*** Available data Section Begins ***

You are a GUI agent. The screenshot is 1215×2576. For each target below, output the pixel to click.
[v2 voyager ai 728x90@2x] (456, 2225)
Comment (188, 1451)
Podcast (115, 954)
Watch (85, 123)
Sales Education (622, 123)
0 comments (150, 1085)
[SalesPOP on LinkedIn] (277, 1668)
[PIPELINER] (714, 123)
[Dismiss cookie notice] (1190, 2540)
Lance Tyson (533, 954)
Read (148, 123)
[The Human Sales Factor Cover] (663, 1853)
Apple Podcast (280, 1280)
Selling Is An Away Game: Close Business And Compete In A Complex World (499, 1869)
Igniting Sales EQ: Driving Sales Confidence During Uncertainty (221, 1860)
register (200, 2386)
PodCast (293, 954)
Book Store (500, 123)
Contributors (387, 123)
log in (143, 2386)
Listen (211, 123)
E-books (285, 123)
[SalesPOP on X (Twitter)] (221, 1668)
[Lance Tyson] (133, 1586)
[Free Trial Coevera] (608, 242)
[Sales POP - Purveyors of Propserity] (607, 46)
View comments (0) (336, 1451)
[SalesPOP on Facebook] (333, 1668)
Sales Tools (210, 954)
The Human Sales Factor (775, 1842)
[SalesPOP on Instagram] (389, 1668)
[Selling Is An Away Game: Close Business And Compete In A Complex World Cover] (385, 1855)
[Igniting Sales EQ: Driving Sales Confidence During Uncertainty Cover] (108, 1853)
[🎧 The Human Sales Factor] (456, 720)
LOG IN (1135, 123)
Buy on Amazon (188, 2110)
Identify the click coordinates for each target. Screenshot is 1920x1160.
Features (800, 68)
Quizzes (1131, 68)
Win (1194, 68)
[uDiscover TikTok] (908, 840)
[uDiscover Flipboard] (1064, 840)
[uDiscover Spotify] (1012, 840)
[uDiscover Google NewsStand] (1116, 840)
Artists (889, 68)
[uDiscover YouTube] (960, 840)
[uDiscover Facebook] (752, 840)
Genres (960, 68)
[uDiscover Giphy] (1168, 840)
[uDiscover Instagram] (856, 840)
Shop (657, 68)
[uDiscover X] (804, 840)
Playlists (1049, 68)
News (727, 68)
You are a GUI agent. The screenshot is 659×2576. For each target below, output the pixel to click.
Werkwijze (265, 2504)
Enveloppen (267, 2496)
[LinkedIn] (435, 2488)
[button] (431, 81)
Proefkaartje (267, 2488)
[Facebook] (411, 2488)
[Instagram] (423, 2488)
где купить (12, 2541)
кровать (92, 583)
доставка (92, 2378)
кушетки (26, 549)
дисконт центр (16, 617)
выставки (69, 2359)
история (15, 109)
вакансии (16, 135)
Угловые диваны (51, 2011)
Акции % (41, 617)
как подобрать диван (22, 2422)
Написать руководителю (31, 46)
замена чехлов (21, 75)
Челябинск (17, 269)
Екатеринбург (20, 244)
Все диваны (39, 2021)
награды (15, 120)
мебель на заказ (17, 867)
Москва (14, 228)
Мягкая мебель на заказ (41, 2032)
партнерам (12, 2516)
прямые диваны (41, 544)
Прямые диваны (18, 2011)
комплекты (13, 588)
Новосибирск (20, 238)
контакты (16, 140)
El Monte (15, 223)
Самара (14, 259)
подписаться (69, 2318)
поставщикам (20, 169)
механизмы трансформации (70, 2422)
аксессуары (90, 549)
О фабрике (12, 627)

*** Available data Section Ends ***

= Problem to work on =
Print all the data above word for word.

= Exercise solution =
You are a GUI agent. The screenshot is 1215×2576. For each target below, output the pixel to click.
[v2 voyager ai 728x90@2x] (456, 2225)
Comment (188, 1451)
Podcast (115, 954)
Watch (85, 123)
Sales Education (622, 123)
0 comments (150, 1085)
[SalesPOP on LinkedIn] (277, 1668)
[PIPELINER] (714, 123)
[Dismiss cookie notice] (1190, 2540)
Lance Tyson (533, 954)
Read (148, 123)
[The Human Sales Factor Cover] (663, 1853)
Apple Podcast (280, 1280)
Selling Is An Away Game: Close Business And Compete In A Complex World (499, 1869)
Igniting Sales EQ: Driving Sales Confidence During Uncertainty (221, 1860)
register (200, 2386)
PodCast (293, 954)
Book Store (500, 123)
Contributors (387, 123)
log in (143, 2386)
Listen (211, 123)
E-books (285, 123)
[SalesPOP on X (Twitter)] (221, 1668)
[Lance Tyson] (133, 1586)
[Free Trial Coevera] (608, 242)
[Sales POP - Purveyors of Propserity] (607, 46)
View comments (0) (336, 1451)
[SalesPOP on Facebook] (333, 1668)
Sales Tools (210, 954)
The Human Sales Factor (775, 1842)
[SalesPOP on Instagram] (389, 1668)
[Selling Is An Away Game: Close Business And Compete In A Complex World Cover] (385, 1855)
[Igniting Sales EQ: Driving Sales Confidence During Uncertainty Cover] (108, 1853)
[🎧 The Human Sales Factor] (456, 720)
LOG IN (1135, 123)
Buy on Amazon (188, 2110)
Identify the click coordinates for each target. Screenshot is 1920x1160.
Features (800, 68)
Quizzes (1131, 68)
Win (1194, 68)
[uDiscover TikTok] (908, 840)
[uDiscover Flipboard] (1064, 840)
[uDiscover Spotify] (1012, 840)
[uDiscover Google NewsStand] (1116, 840)
Artists (889, 68)
[uDiscover YouTube] (960, 840)
[uDiscover Facebook] (752, 840)
Genres (960, 68)
[uDiscover Giphy] (1168, 840)
[uDiscover Instagram] (856, 840)
Shop (657, 68)
[uDiscover X] (804, 840)
Playlists (1049, 68)
News (727, 68)
You are a GUI agent. The screenshot is 659×2576. For each target below, output the pixel to click.
Werkwijze (265, 2504)
Enveloppen (267, 2496)
[LinkedIn] (435, 2488)
[button] (431, 81)
Proefkaartje (267, 2488)
[Facebook] (411, 2488)
[Instagram] (423, 2488)
где купить (12, 2541)
кровать (92, 583)
доставка (92, 2378)
кушетки (26, 549)
дисконт центр (16, 617)
выставки (69, 2359)
история (15, 109)
вакансии (16, 135)
Угловые диваны (51, 2011)
Акции % (41, 617)
как подобрать диван (22, 2422)
Написать руководителю (31, 46)
замена чехлов (21, 75)
Челябинск (17, 269)
Екатеринбург (20, 244)
Все диваны (39, 2021)
награды (15, 120)
мебель на заказ (17, 867)
Москва (14, 228)
Мягкая мебель на заказ (41, 2032)
партнерам (12, 2516)
прямые диваны (41, 544)
Прямые диваны (18, 2011)
комплекты (13, 588)
Новосибирск (20, 238)
контакты (16, 140)
El Monte (15, 223)
Самара (14, 259)
подписаться (69, 2318)
поставщикам (20, 169)
механизмы трансформации (70, 2422)
аксессуары (90, 549)
О фабрике (12, 627)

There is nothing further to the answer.